WHAT IS BEING ASKED
Nothing but a number is wanted here: the count of lines in the data holding the word "screenshot".

DATASET RECORDS
++++++++

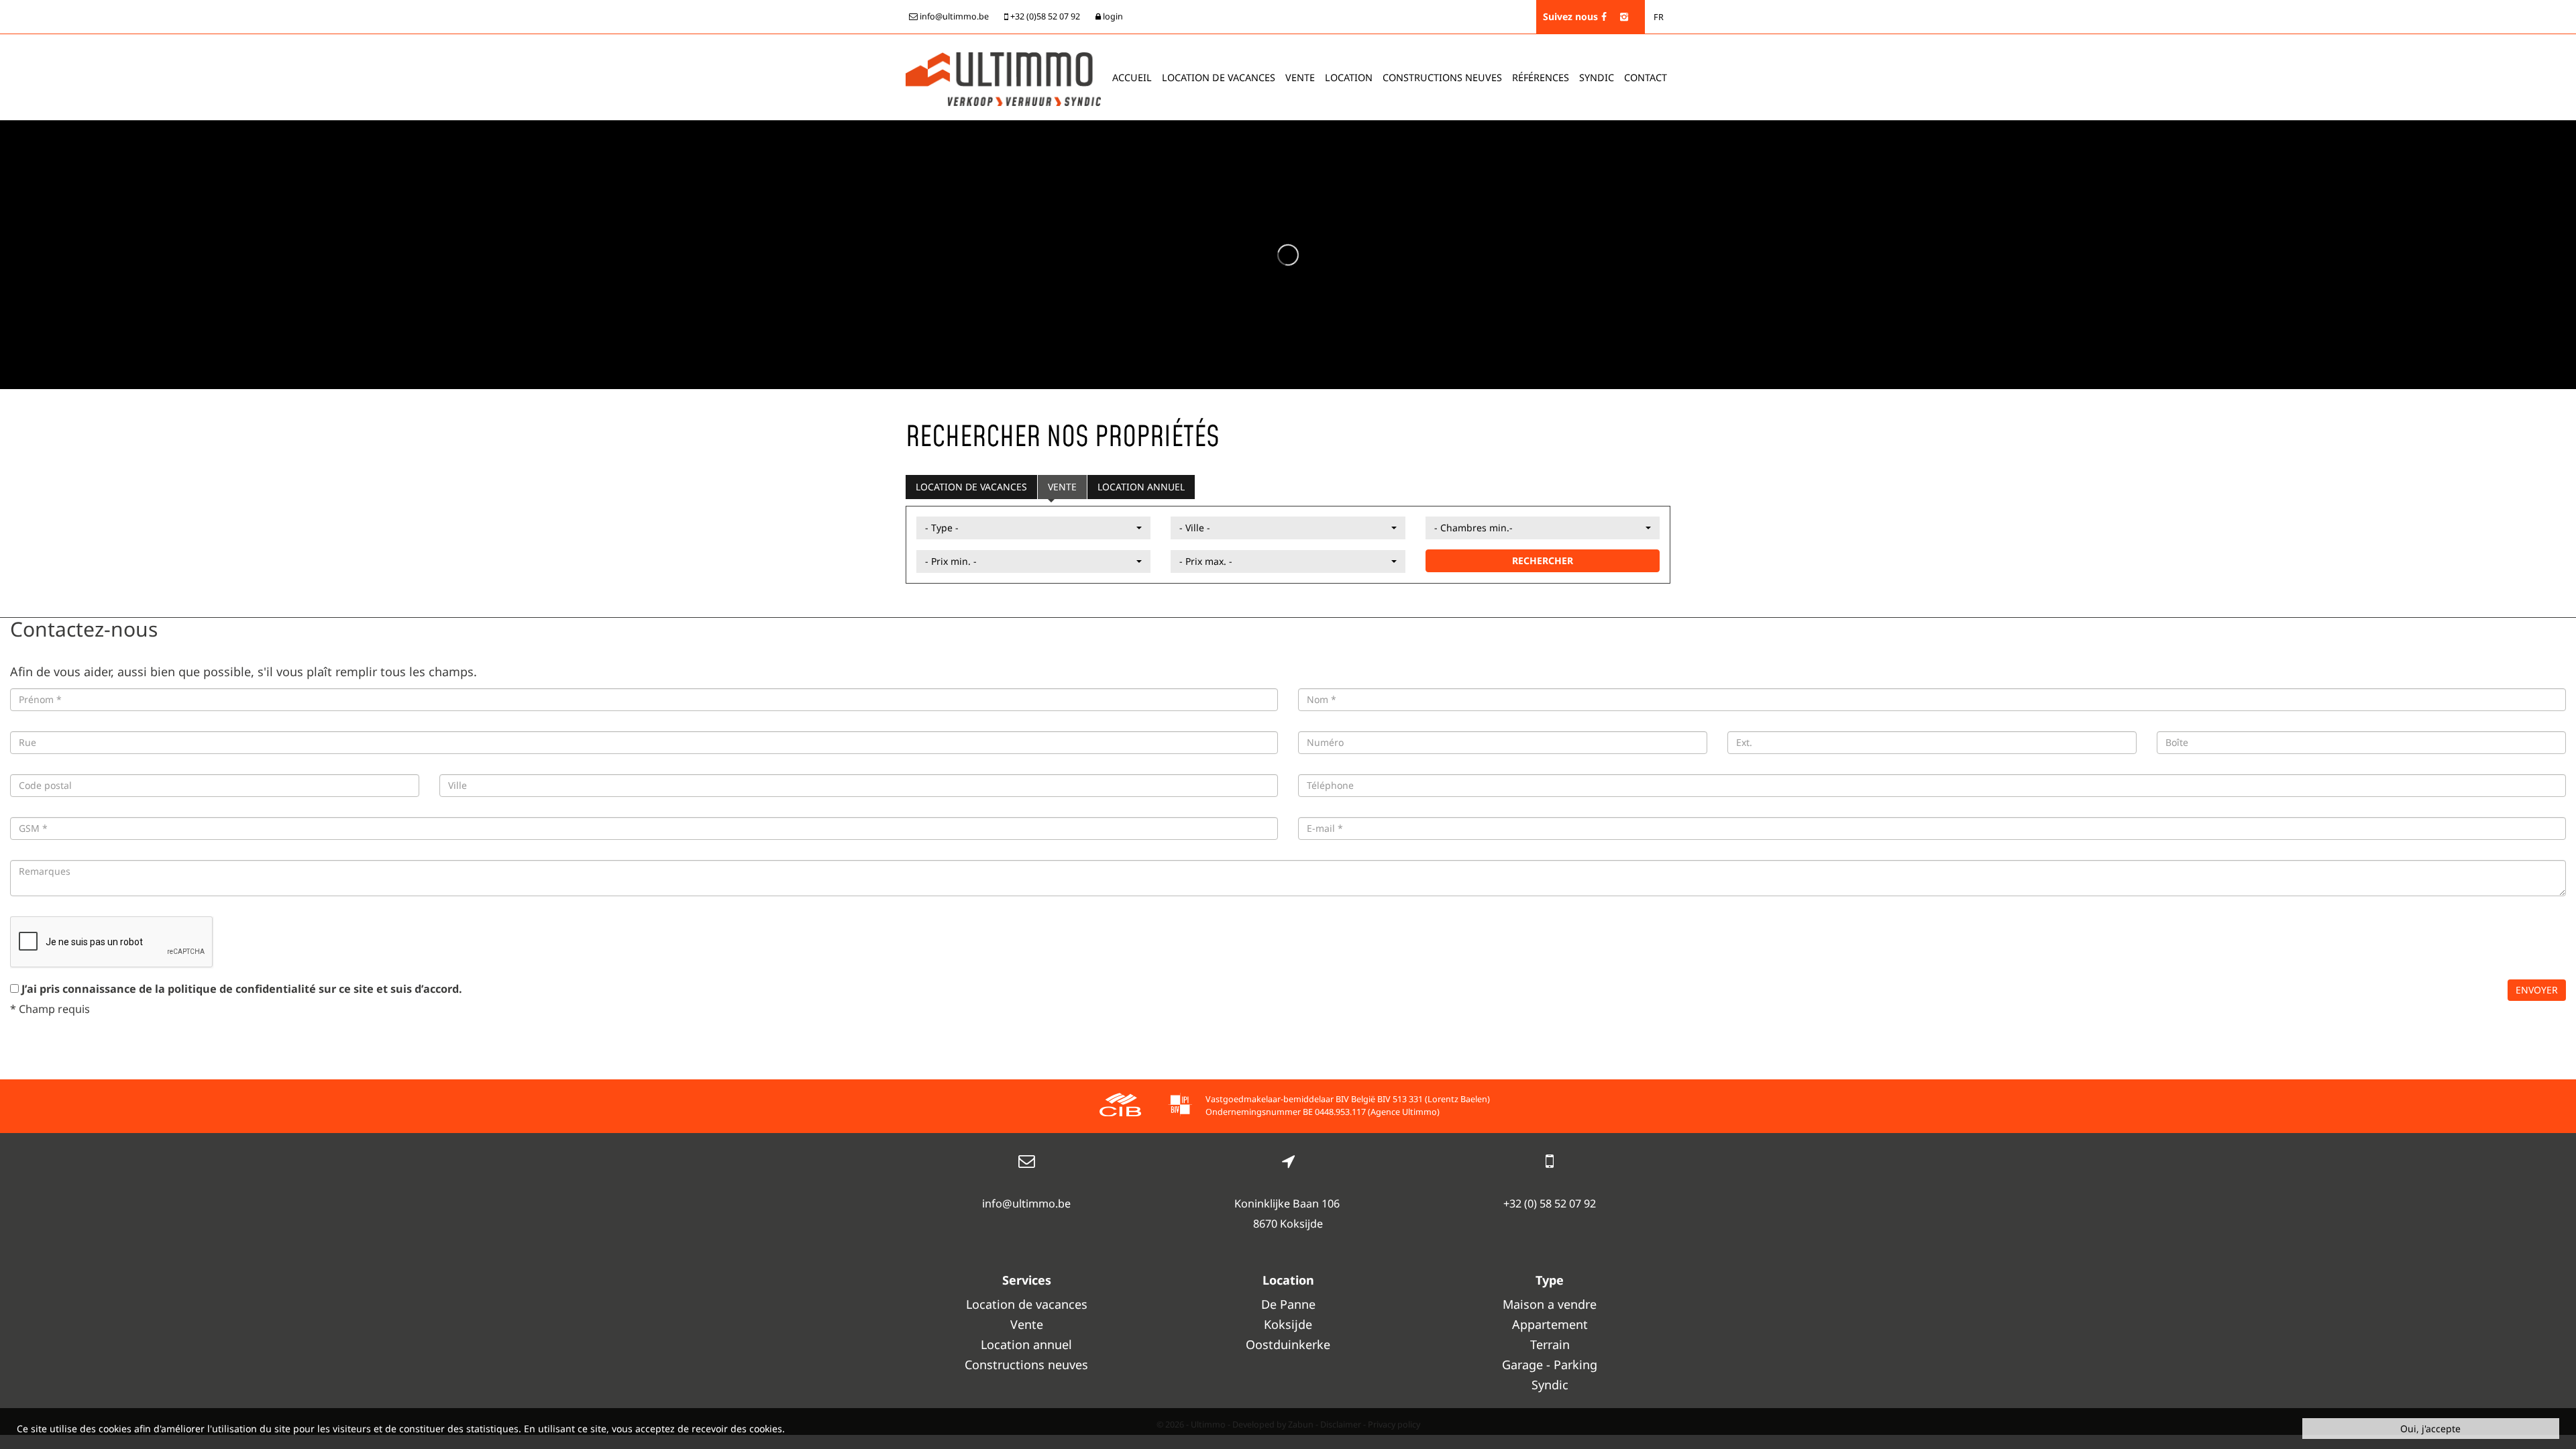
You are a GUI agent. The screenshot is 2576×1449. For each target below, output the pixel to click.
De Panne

++++++++

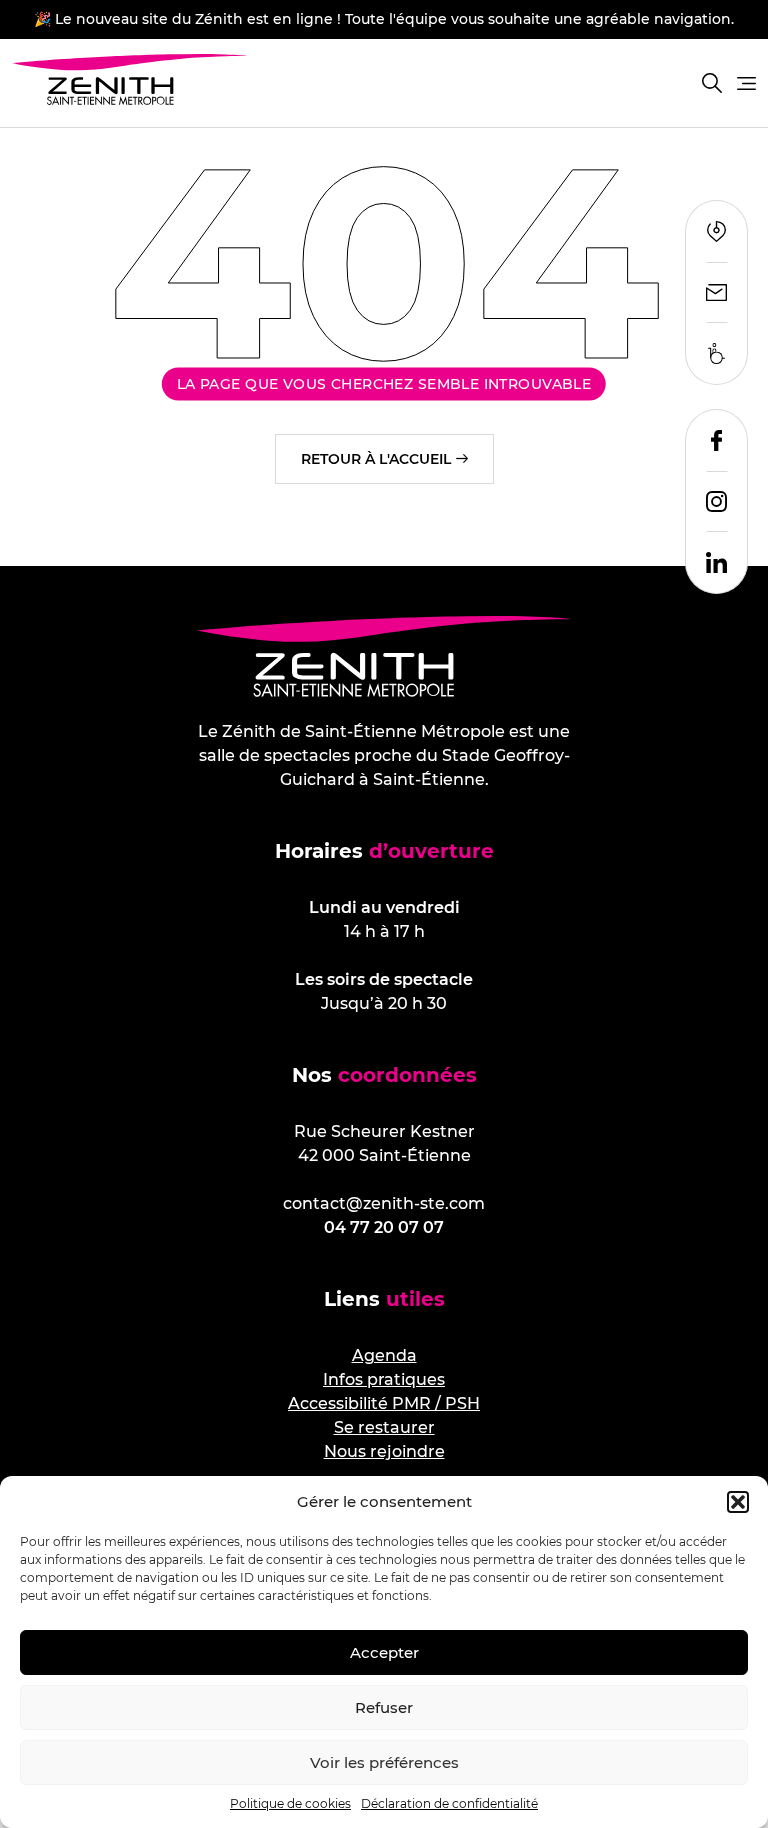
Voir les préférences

++++++++

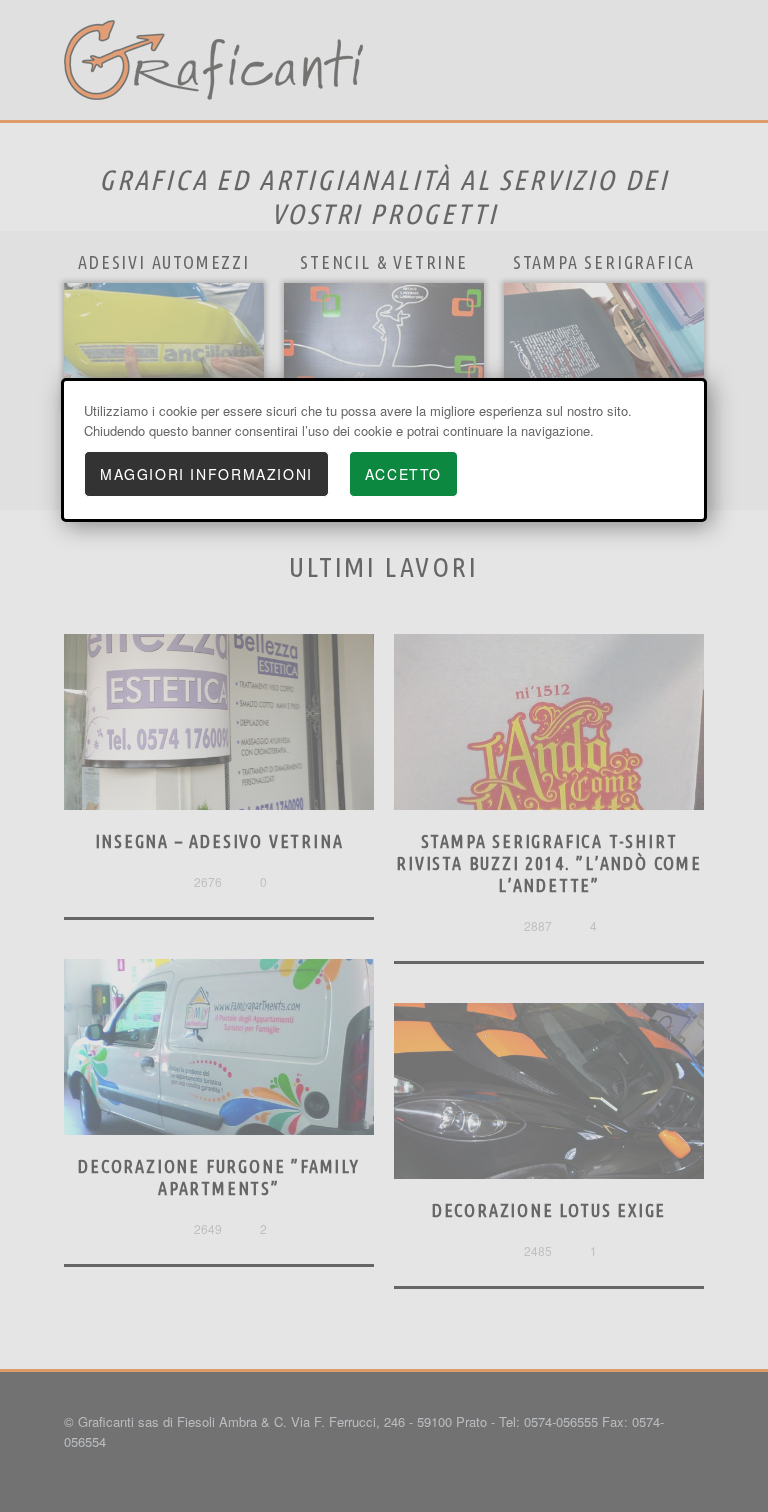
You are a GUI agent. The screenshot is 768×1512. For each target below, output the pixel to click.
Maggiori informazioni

++++++++

EXPECTED ANSWER
2